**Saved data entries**
____________________

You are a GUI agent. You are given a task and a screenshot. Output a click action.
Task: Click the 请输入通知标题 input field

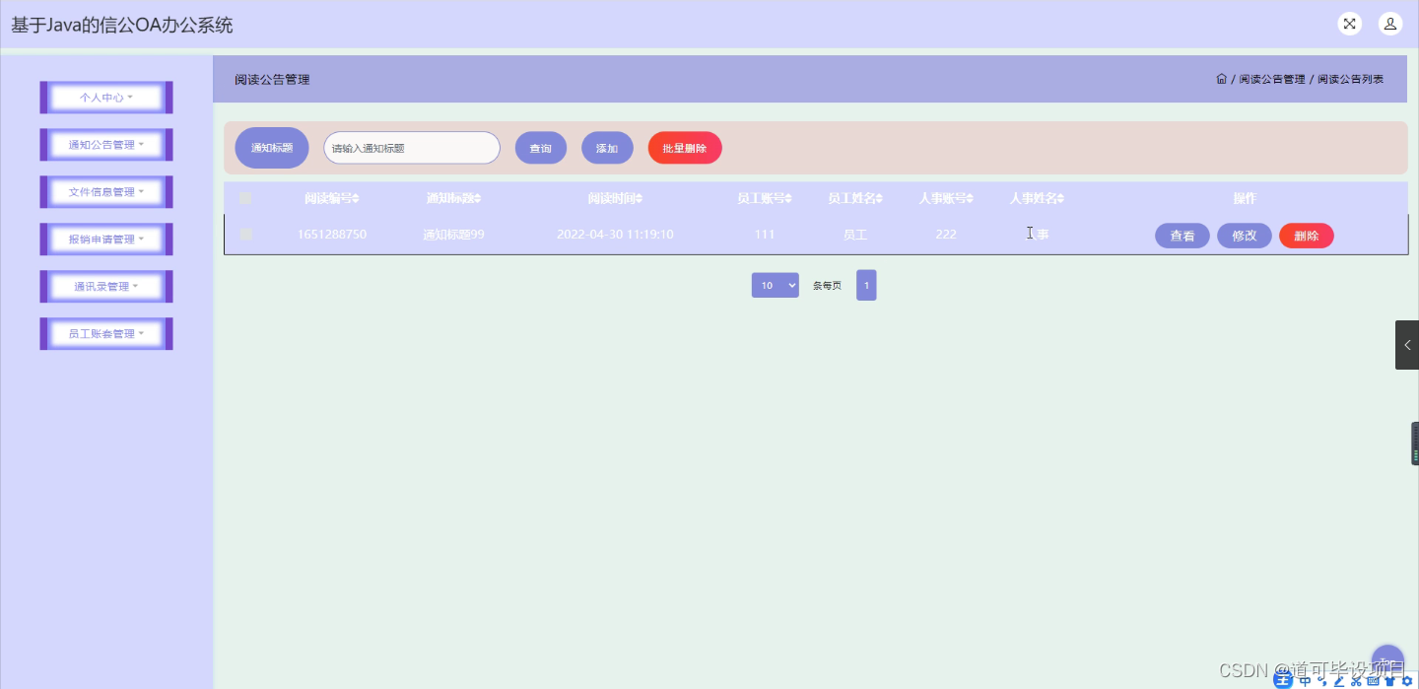click(411, 147)
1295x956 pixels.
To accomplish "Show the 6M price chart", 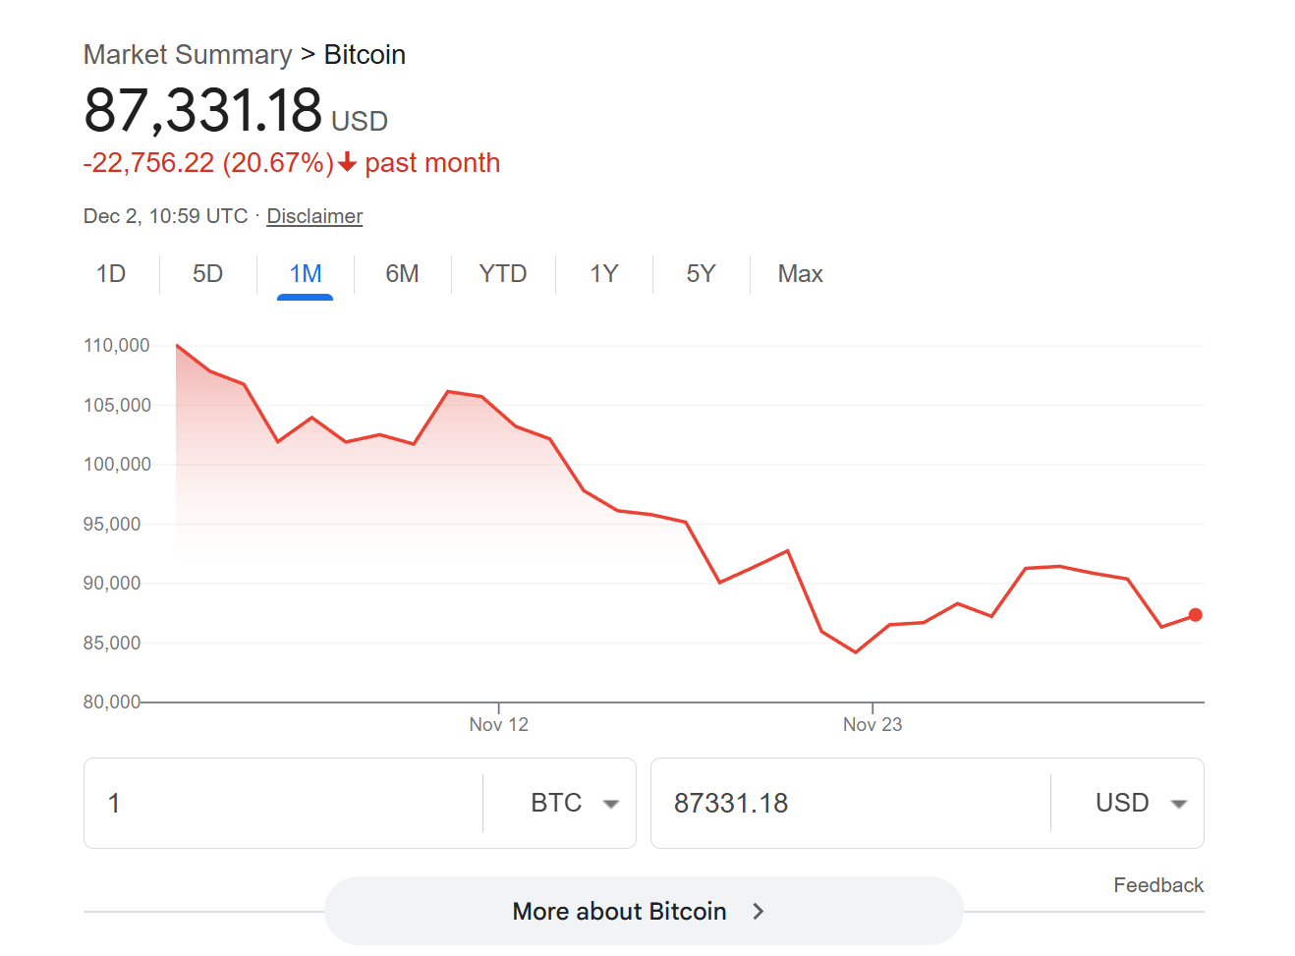I will [402, 274].
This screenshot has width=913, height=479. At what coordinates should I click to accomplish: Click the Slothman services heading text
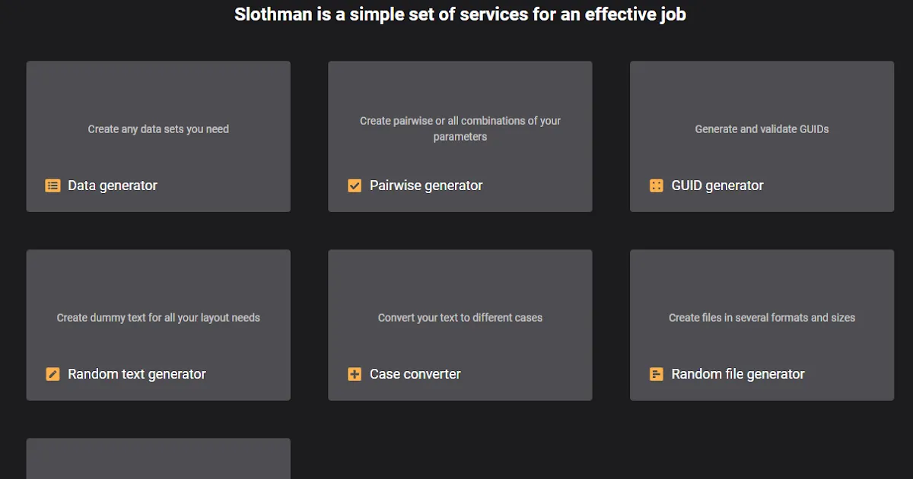tap(460, 14)
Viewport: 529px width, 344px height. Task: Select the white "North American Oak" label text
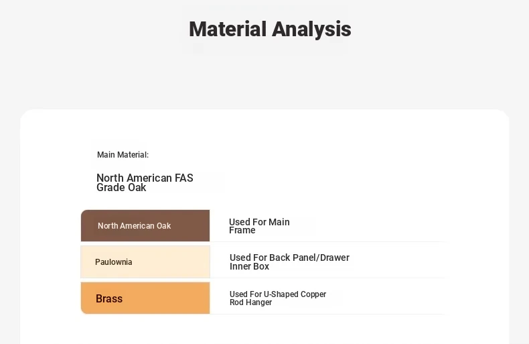click(134, 226)
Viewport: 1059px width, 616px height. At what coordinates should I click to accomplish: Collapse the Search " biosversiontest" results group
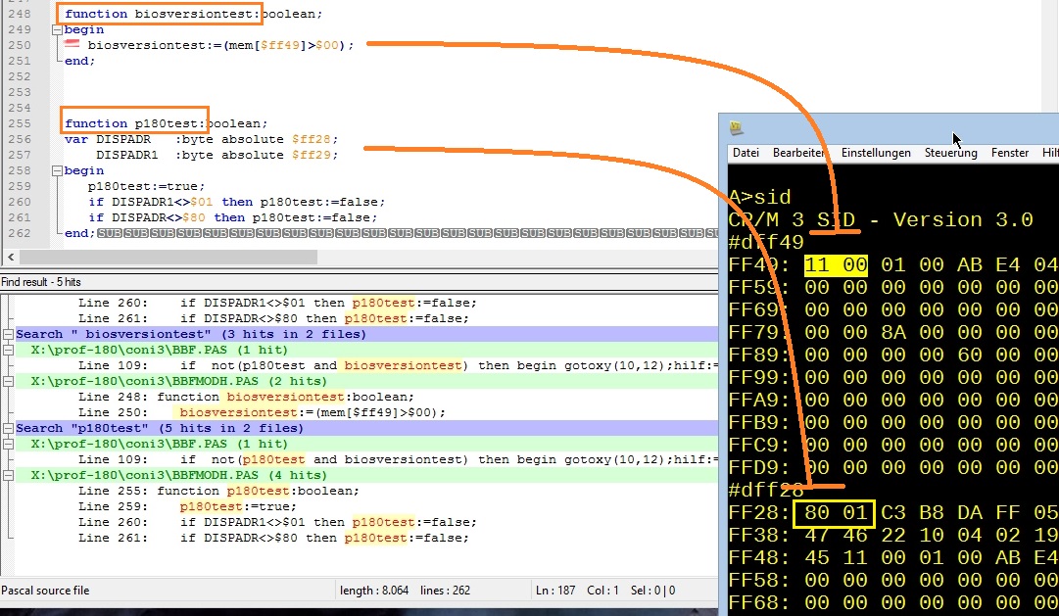coord(9,334)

____________________

**ABOUT THIS TASK**
Reproduce verbatim, and only, the lines starting at the one that contains "Viewport: 1059px width, 616px" and ending with the final line of the records; leave out the pictures.

**TASK RESPONSE**
Viewport: 1059px width, 616px height. At what coordinates should I click to accomplish: Collapse the Search " biosversiontest" results group
coord(9,334)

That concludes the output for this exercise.